We compare our bi-encoders with other state-of-the-art embedding models of similar parameter size. granite-embedding-enlish-r2 is compared to popular open source base models, such as BGE Base (Xiao et al., 2023), E5 Base (Wang et al., 2022), as well as recent models with larger sequence length, such as Arctic Embed (M) (Yu et al., 2024), GTE Base (Zhang et al., 2024; Li et al., 2023), GTE ModernBERT Base (Zhang et al., 2024; Li et al., 2023), and Nomic-AI ModernBERT Embed Base (Nussbaum et al., 2024). The small model is compared to BGE Small (Xiao et al., 2023) and E5 Small (Wang et al., 2022), and is one of the first small models with a long context. We also compare the R2 embedding models to the R1 Granite Embedding Models (Awasthy et al., 2025), to quantify the improvement over the previous release.
Unless specifically mentioned, all tasks are evaluated with a maximum sequence length of 8192. While we show only the average performance for each benchmark in Table 2, we give a detailed evaluation for our models in Appendix D, including the evaluation on the complete English MTEB-v2 benchmark in Appendix D.1.

:: Goal A ::
Reproduce the passage on embedding model evaluation word for word. Begin at the words "Unless specifically mentioned, all" and stop after "in Appendix D.1.".
:: Goal B ::
Pick up the passage on embedding model evaluation after its last sentence and keep writing it.
None of the stored data is required here.

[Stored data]
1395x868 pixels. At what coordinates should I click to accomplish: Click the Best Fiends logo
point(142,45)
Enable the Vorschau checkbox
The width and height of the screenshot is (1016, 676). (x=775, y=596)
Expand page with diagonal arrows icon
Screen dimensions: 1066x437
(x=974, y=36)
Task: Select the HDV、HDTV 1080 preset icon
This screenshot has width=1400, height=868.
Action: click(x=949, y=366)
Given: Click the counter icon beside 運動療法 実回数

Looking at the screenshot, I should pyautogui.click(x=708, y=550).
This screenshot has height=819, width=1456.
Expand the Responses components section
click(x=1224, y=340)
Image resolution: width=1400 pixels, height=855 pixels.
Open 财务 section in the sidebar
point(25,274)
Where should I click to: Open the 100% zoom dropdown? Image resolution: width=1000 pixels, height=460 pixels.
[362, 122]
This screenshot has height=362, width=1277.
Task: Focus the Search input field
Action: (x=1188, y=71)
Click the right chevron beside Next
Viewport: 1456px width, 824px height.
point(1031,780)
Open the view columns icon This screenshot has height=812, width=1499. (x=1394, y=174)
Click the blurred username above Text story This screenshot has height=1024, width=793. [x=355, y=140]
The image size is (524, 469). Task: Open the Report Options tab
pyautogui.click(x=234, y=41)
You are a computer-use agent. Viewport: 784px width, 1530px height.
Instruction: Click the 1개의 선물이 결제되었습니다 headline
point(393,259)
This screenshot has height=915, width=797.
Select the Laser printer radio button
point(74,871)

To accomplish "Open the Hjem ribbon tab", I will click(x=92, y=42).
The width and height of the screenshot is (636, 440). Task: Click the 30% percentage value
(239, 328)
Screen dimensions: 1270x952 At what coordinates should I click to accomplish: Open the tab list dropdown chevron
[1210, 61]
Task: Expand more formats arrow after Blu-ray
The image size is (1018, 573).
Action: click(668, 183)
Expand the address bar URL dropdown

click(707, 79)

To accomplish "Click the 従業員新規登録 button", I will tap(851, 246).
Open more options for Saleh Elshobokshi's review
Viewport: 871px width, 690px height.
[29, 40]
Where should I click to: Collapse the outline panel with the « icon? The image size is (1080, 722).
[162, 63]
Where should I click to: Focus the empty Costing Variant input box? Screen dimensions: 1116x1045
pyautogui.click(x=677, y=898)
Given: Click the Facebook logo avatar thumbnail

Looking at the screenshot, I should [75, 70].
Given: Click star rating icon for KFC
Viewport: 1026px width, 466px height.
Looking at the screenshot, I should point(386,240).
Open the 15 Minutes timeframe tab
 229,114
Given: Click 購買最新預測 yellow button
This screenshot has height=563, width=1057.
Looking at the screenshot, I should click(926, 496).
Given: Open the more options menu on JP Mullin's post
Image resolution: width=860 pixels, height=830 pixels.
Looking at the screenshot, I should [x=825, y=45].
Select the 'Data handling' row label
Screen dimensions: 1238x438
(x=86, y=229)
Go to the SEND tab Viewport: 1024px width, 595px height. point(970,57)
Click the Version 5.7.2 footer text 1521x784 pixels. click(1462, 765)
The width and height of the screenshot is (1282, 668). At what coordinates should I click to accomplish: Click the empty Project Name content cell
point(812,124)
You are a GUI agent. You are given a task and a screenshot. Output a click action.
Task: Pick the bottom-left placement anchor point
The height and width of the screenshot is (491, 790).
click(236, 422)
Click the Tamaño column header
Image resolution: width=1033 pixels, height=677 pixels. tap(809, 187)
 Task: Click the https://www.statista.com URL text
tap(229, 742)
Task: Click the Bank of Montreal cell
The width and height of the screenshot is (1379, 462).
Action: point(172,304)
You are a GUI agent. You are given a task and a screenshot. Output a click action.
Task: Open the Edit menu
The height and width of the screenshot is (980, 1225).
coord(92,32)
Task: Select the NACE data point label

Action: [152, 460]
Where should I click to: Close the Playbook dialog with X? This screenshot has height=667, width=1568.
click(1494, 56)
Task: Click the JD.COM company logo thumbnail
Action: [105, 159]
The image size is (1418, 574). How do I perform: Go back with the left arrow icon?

:: Expected answer A ::
Unless specifically mentioned, all tasks are evaluated with a maximum sequence length of 8192. While we show only the average performance for each benchmark in Table 2, we give a detailed evaluation for our models in Appendix D, including the evaluation on the complete English MTEB-v2 benchmark in Appendix D.1.

:: Expected answer B ::
As shown in Table 2, Granite embedding R2 models show a strong performance across diverse tasks despite all tasks being zero-shot except for NQ, Hotpot, FEVER. Notably, on average, granite-embedding-english-r2 outperforms other models of similar size. The Granite Embedding R2 models achieve state-of-the-art performance on long-context retrieval benchmarks like LongEmbed, with granite-embedding-english-small-r2 having a very high accuracy (even compared to some larger models) without increasing inference cost.
5.2 Embedding Speed
Text embedding models are fundamental to information retrieval systems and Retrieval-Augmented Generation (RAG) applications. Organizations typically process millions of documents, with frequent updates and new content requiring continuous ingestion. This makes encoding speed as important as accuracy—a slow model can become a significant bottleneck in large-scale deployments.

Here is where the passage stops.